Indexing with Sphinx Search

May 19th, 2008

+1 to Andrew Aksyonoff for giving us Sphinx search engine. I used Apache Lucene for several projects during the last four years and with this experience, I started integrating Lucene with our Loud Feed application using ferret and act_as_ferret. All these years I had two issues bugging me with Lucene, although I had worked around to fix them; first, the time it takes to build the index and the second, corrupted lucene index due to concurrent access issues. So after getting act_as_ferret integrated, I started indexing the records. While I was indexing 65000 records on my dev environment, I ran out of patience having to wait more than an hour to get the search index created. I started looking around for better solutions. I stumbled upon Sphinx. The Sphinx search engine does not support real time updates out of the box like Lucene. The Sphinx documentation has a solution for the real time updates. For the Loud Feed application, we decided to rotate the search index every two hours which is more acceptable than having a real time Lucene index that would sometimes require rebuilding due to corrupted data.

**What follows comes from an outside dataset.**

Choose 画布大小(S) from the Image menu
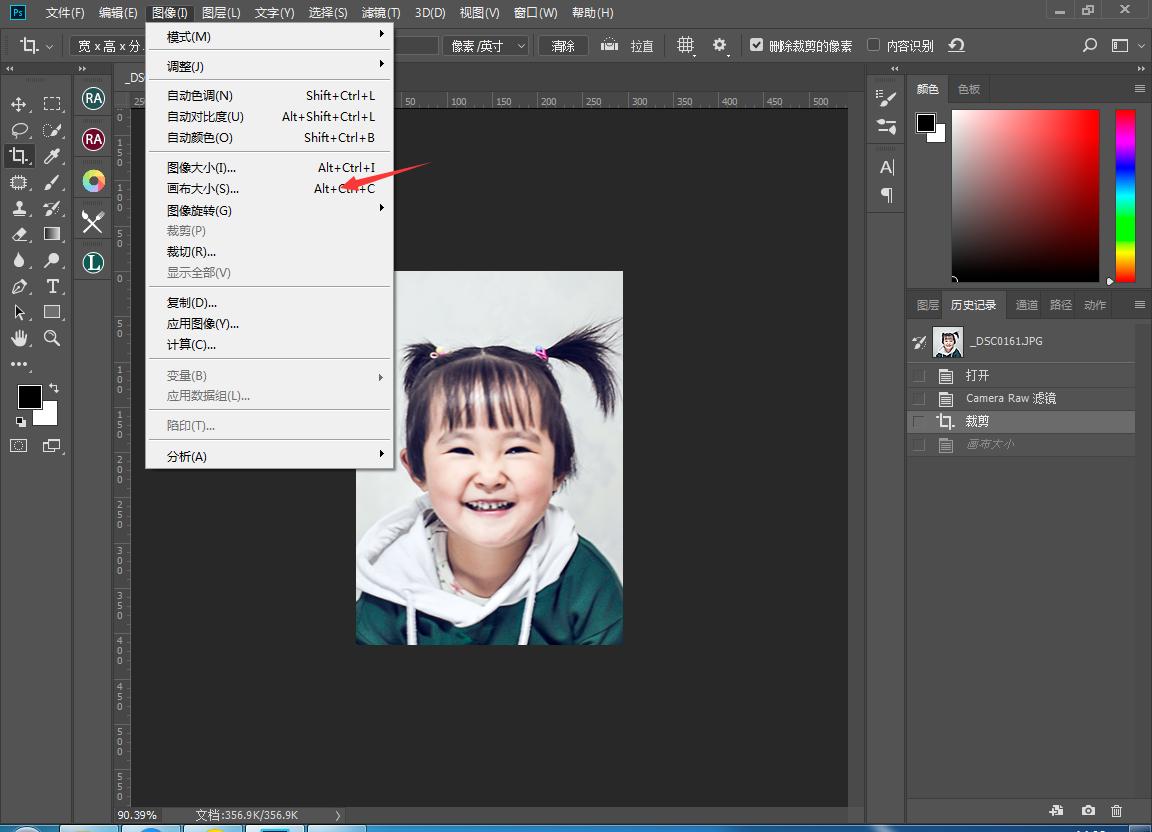 200,188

Ok enough talk; I will show you how we integrated the Sphinx to the Loud Feed.

1. Get the Sphinx source

curl http://www.sphinxsearch.com/downloads/sphinx-0.9.8-rc2.tar.gz -o sphinx-0.9.8-rc2.tar.gz
OR
wget http://www.sphinxsearch.com/downloads/sphinx-0.9.8-rc2.tar.gz

2. Configure and install

./configure
sudo make
sudo make install

3. Check and see whether you have installed it correctly by typing.

$indexer

You should get the usage notes. If not, refer to Sphinx documentation.

4. Integrate Sphinx with Rails application

I was looking for a ruby/rails plugin rather than trying to reinvent the wheel. I found two plugins; acts_as_sphinx and Sphinx Client API for Ruby (SCAFR). They are both very similar except acts_as_sphinx has act methods to load models from the database using returned ids from the search index. But acts_as_sphinx hides all the advanced features of the Sphinx engine like for example using different Match Modes and search filtering. So I chose SCAFR, because It has the flexibility to configure the Sphinx query to meet Loud Feed requirements.

5. Integrating Sphinx Client API for Ruby (Sphinx Client API 0.4.0-r1112)

curl http://kpumuk.info/files/rails/plugins/sphinx-0.4.0-r1112.zip -o sphinx-0.4.0-r1112.zip
wget http://kpumuk.info/files/rails/plugins/sphinx-0.4.0-r1112.zip

Unzip the file and move the folder to your rails plugins.

5.1 Refactoring client.rb - to return ids in an array for easy loading.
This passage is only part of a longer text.